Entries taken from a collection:
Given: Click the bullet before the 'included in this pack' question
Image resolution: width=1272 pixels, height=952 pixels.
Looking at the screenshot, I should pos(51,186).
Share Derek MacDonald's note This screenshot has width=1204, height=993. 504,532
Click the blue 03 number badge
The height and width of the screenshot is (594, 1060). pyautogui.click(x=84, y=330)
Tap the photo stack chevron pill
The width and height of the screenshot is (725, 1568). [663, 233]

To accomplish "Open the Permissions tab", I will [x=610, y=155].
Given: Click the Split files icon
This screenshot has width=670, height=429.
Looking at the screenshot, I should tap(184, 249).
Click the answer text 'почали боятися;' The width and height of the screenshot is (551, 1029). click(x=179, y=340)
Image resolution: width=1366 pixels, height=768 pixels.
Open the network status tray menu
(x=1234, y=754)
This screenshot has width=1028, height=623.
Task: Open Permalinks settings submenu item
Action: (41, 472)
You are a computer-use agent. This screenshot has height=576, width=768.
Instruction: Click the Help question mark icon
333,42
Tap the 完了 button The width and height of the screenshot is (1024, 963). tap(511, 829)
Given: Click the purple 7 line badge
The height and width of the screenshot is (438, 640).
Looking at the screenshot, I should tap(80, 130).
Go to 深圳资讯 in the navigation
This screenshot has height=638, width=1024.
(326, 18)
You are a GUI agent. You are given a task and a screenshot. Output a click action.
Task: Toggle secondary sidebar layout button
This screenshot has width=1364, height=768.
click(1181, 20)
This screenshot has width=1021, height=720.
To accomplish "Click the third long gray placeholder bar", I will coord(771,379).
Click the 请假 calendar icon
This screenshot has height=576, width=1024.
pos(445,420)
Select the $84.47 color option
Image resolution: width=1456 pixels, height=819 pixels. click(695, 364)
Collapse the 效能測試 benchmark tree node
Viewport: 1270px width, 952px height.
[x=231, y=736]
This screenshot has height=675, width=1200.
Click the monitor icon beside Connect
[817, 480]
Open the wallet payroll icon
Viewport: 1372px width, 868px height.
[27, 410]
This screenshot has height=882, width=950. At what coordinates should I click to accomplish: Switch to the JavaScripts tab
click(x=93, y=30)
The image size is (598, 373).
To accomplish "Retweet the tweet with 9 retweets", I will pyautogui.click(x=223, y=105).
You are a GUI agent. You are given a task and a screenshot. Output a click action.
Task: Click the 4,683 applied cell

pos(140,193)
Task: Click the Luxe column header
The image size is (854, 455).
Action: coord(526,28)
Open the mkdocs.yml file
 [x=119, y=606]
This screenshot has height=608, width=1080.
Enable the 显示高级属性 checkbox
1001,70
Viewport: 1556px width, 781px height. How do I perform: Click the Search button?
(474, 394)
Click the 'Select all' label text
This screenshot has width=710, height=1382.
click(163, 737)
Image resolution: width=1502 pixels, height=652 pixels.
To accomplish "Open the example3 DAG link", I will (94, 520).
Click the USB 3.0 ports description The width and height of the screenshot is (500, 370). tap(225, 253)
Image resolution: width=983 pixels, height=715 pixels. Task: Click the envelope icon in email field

● **YOUR OBJECTIVE**:
Keeping every word in place, restate the entries above.

● **TASK ANSWER**:
Given: Click the bullet before the 'included in this pack' question
Image resolution: width=1272 pixels, height=952 pixels.
Looking at the screenshot, I should pos(51,186).
Share Derek MacDonald's note This screenshot has width=1204, height=993. 504,532
Click the blue 03 number badge
The height and width of the screenshot is (594, 1060). pyautogui.click(x=84, y=330)
Tap the photo stack chevron pill
The width and height of the screenshot is (725, 1568). [663, 233]

To accomplish "Open the Permissions tab", I will [x=610, y=155].
Given: Click the Split files icon
This screenshot has width=670, height=429.
Looking at the screenshot, I should tap(184, 249).
Click the answer text 'почали боятися;' The width and height of the screenshot is (551, 1029). click(x=179, y=340)
Image resolution: width=1366 pixels, height=768 pixels.
Open the network status tray menu
(x=1234, y=754)
This screenshot has width=1028, height=623.
Task: Open Permalinks settings submenu item
Action: (41, 472)
You are a computer-use agent. This screenshot has height=576, width=768.
Instruction: Click the Help question mark icon
333,42
Tap the 完了 button The width and height of the screenshot is (1024, 963). tap(511, 829)
Given: Click the purple 7 line badge
The height and width of the screenshot is (438, 640).
Looking at the screenshot, I should tap(80, 130).
Go to 深圳资讯 in the navigation
This screenshot has height=638, width=1024.
(326, 18)
You are a GUI agent. You are given a task and a screenshot. Output a click action.
Task: Toggle secondary sidebar layout button
This screenshot has width=1364, height=768.
click(1181, 20)
This screenshot has width=1021, height=720.
To accomplish "Click the third long gray placeholder bar", I will coord(771,379).
Click the 请假 calendar icon
This screenshot has height=576, width=1024.
pos(445,420)
Select the $84.47 color option
Image resolution: width=1456 pixels, height=819 pixels. click(695, 364)
Collapse the 效能測試 benchmark tree node
Viewport: 1270px width, 952px height.
[x=231, y=736]
This screenshot has height=675, width=1200.
Click the monitor icon beside Connect
[817, 480]
Open the wallet payroll icon
Viewport: 1372px width, 868px height.
[27, 410]
This screenshot has height=882, width=950. At what coordinates should I click to accomplish: Switch to the JavaScripts tab
click(x=93, y=30)
The image size is (598, 373).
To accomplish "Retweet the tweet with 9 retweets", I will pyautogui.click(x=223, y=105).
You are a GUI agent. You are given a task and a screenshot. Output a click action.
Task: Click the 4,683 applied cell

pos(140,193)
Task: Click the Luxe column header
The image size is (854, 455).
Action: coord(526,28)
Open the mkdocs.yml file
 [x=119, y=606]
This screenshot has height=608, width=1080.
Enable the 显示高级属性 checkbox
1001,70
Viewport: 1556px width, 781px height. How do I perform: Click the Search button?
(474, 394)
Click the 'Select all' label text
This screenshot has width=710, height=1382.
click(163, 737)
Image resolution: width=1502 pixels, height=652 pixels.
To accomplish "Open the example3 DAG link", I will (94, 520).
Click the USB 3.0 ports description The width and height of the screenshot is (500, 370). tap(225, 253)
Image resolution: width=983 pixels, height=715 pixels. Task: Click the envelope icon in email field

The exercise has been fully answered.